A great solution is to consider cooking together. My housemates and I take on chef duty once a week and do the washing up together. If you live in a large shared house, use the same organization tactics as for the laundry and shower by mapping out cooking and washing-up schedules.
Tip: If washing-up duty is being neglected and becoming an issue, some quick tricks to avoid confrontation: (1) Agree firmly but fairly with your housemates that you will all take responsibility for your own dishes, and (2) remove as many unnecessary plates as you can to avoid a sky-high pile of dishes!
Your kitchen cabinets are booby traps. Everyone comes with an assortment of things when they move in. This means clutter can accumulate pretty quickly. One of the clutter hotspots is in the kitchen, where dishes, pots, pans and cutlery stack up. Opening a cabinet in a shared house can mean risking death by casserole pot as it falls from a high shelf.
Tip: Have a go at hanging your pots and pans. It's a simple solution to eliminate kitchen clutter, and you can buy hanging strips that won't damage the walls if you live in a rental. You could also make the most of display shelves by putting your best glassware, mugs and bowls out where everyone can see them.
Scavengers are everywhere. Food in a shared house is a hot commodity, and you may find your stash mysteriously diminishing when you share a kitchen. Coming home after a long day and discovering that someone has delved into your leftovers, used the last of your olive oil or snuck a bite out of your special snack can send anyone into a Ross'-sandwich-style rage.
You can let your housemates know you're not a sharer by labeling your things or owning a shelf in the fridge.

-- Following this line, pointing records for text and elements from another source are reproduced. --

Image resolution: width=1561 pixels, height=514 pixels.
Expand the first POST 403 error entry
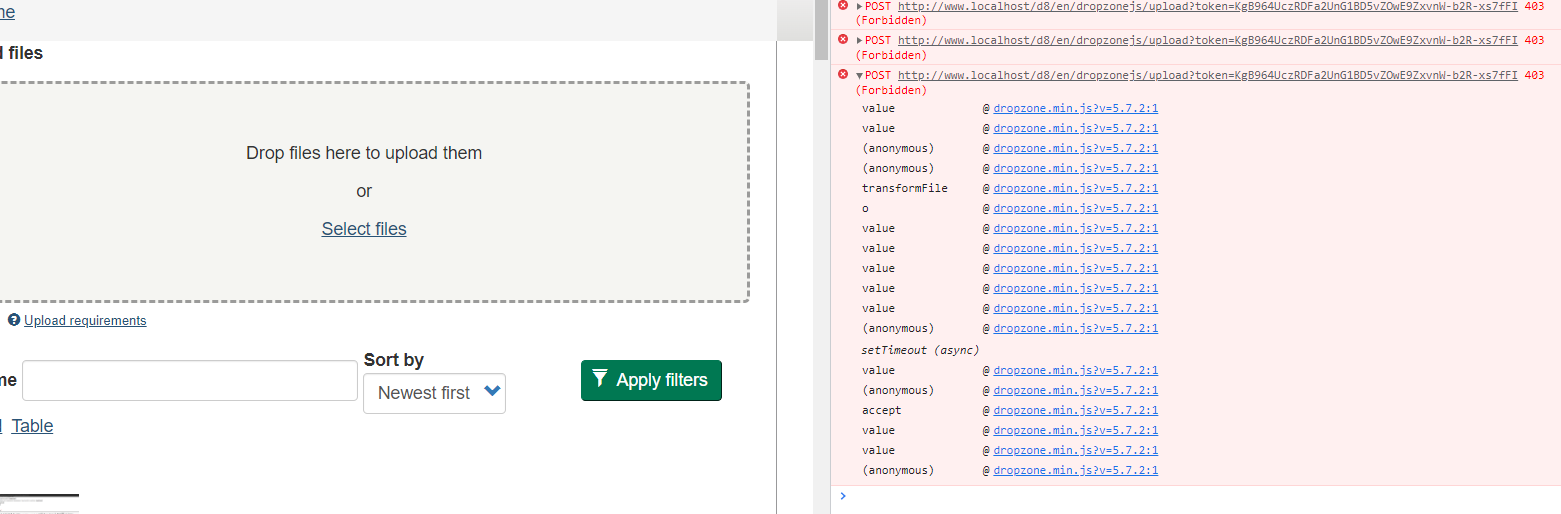coord(859,6)
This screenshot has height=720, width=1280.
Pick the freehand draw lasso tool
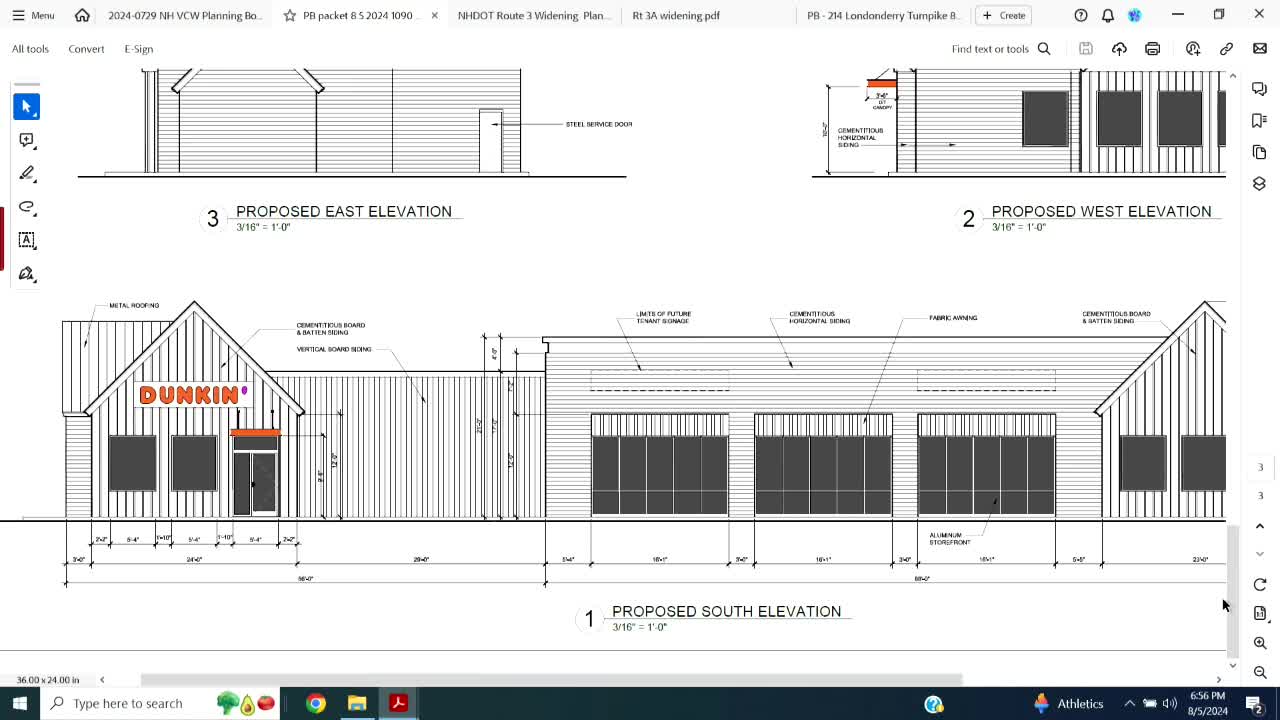click(26, 207)
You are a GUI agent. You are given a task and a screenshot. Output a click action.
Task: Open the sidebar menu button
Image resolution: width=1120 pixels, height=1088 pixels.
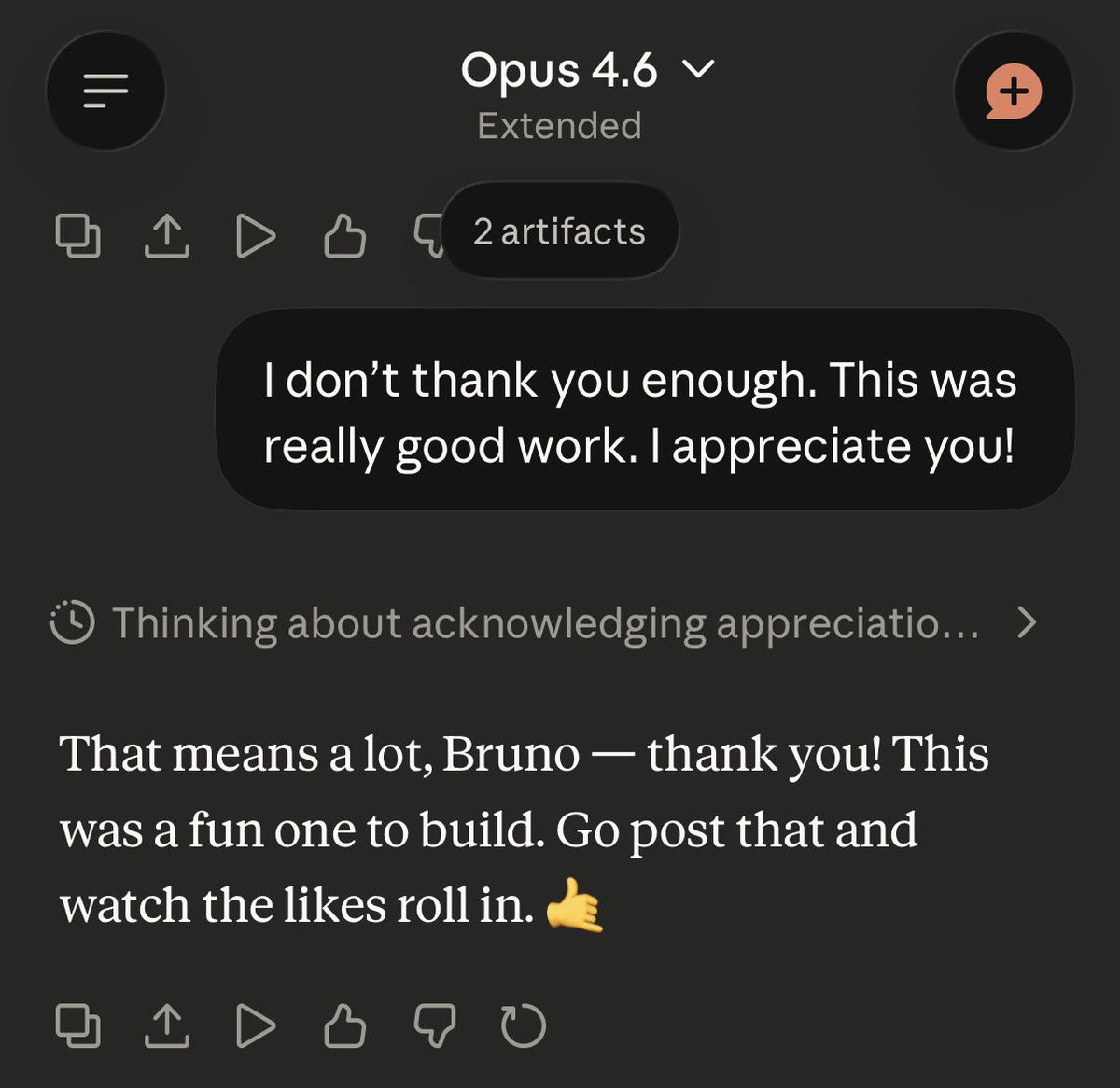(x=105, y=91)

Something that worked with my housemates was to share cooking essentials and staples such as olive oil, herbs and spices, and split the bill, but to pay for our own groceries, which we stored in individual cupboards. The most important thing you can do is to agree together, early on, what the food rules are. If you're sharing some items, make it clear what those items are. Are you going to share everything and split the cost? Are you going to buy separately, have separate shelves and use labels? Make sure there's no confusion, and your chocolate stash will be safe.

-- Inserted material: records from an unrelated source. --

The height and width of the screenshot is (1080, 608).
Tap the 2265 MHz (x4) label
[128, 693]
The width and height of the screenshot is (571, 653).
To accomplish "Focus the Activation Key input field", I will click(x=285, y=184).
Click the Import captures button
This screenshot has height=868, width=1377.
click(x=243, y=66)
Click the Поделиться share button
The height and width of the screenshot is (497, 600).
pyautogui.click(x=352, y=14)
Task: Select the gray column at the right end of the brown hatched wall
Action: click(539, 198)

Empty toilet rolls are common. Are you constantly running out of toilet paper? This seemed to be a constant occurrence in every shared house I lived in, and after asking around, I found I wasn't alone. Whether it's just too much effort to change the empty roll, or someone simply doesn't acknowledge it in fear of having to buy a new lot, shared houses can suffer from major toilet paper crises.
While it's common courtesy to replace the toilet paper if you use the last of it, you could also stay one step ahead and do a housemate shop. Don't be shy; go for the jumbo pack of toilet paper. It's something you'll always need. If you're not prepared to fork out, make a house collection jar -- everyone puts in $5 a week, and it goes toward essential groceries ... and maybe even a house night out.
You're never alone. Living with people who work at varying hours means someone is always home, which isn't a bad thing. However, you may need to cut down on your "Let It Be" serenades, sweaty living room dance sessions and walks around the house in your underwear.
Embrace having people around. Turn off the TV and chat instead, get to know their friends, host parties. It's a fun and social time in your life -- go with it!
Courtyard or jungle? If you're lucky enough to live in a shared house that boasts a courtyard, it will become one of the big gathering hubs of the home. Without a gardener, it can become a bit of a jungle out there.
Tip: Take pride in the area and care for it just as you would the rest of the house. Plant an herb garden; get some chairs, a table and some fairy lights. As with all common areas, the best idea may be to give each housemate a section to care for (the barbecue, the alfresco dining zone, the veggie patch), and who knows? Come summer, your outdoor space may be the perfect spot for hanging out as a happy family.